**EXERCISE GOAL:** Carry on the news report about a Kansas judge blocking the state's ban on an abortion procedure, starting after its final sentence.
[[ EXERCISE TEXT open ]]
TOPEKA, Kan. — A judge on Thursday blocked Kansas’ first-in-the-nation ban on an abortion procedure that opponents describe as dismembering a fetus, concluding that the law would likely present too big of an obstacle for women seeking to end their pregnancies.

Shawnee County District Court Judge Larry Hendricks sided with New York-based Center for Reproductive Rights, agreeing to put the law on hold while he considers a lawsuit filed on behalf of two Kansas abortion providers.

The center argued that the law would force women to undergo riskier procedures or forgo abortions. It also noted that the procedure is used in 95 percent of second-trimester abortions nationwide, and said previous U.S. Supreme Court rulings don’t allow a state to ban the most common method for terminating a pregnancy.

Hendricks said those arguments would likely prevail in court, even though alternative abortion methods still would be legal. “The alternatives do not appear to be medically necessary or reasonable,” Hendricks said from the bench Thursday.

The law was supposed to take effect July 1.
[[ EXERCISE TEXT closed ]]
[[ INPUT DATA open ]]
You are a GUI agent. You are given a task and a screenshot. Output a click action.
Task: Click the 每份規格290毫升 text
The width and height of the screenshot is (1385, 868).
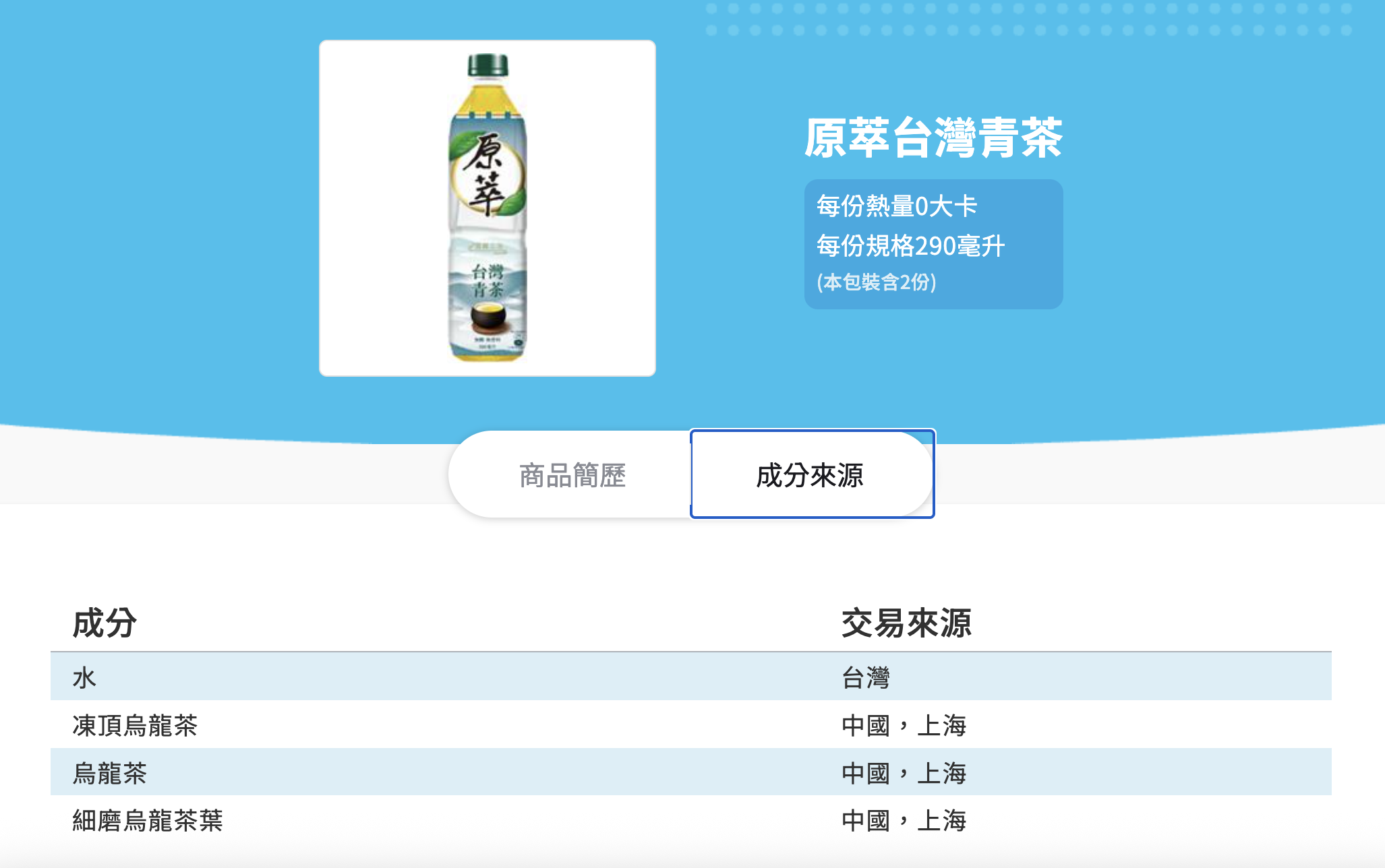click(910, 246)
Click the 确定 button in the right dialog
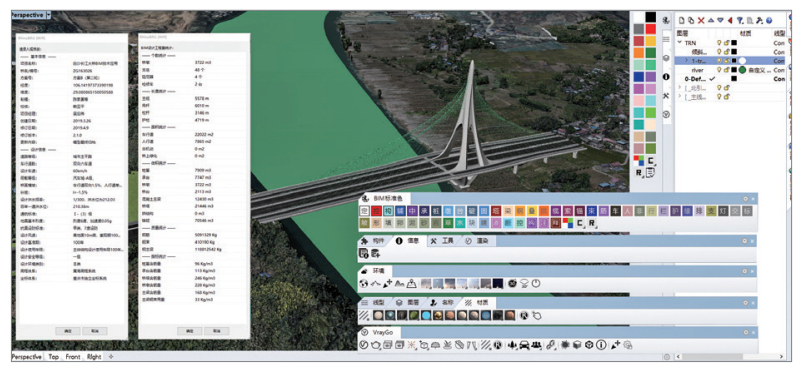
[[ INPUT DATA closed ]]
**TASK RESPONSE:**
Kansas Gov. Sam Brownback, a Republican and strong abortion opponent, was disappointed by the decision and believes “Kansas law should protect human dignity for all Kansans,” said spokeswoman Eileen Hawley.

The state argued that it has an interest in protecting the dignity of human life and promoting more humane alternatives.

The new law would ban doctors from using forceps, clamps, scissors or similar instruments on a live fetus to remove it from the womb in pieces. Such instruments are commonly used in dilation and evacuation procedures, but Kansas legislators said using them on a live fetus is inhumane.

The new law includes exceptions to protect the life and physical health of a woman, and wouldn’t apply if doctors ensure a fetus dies before using the instruments.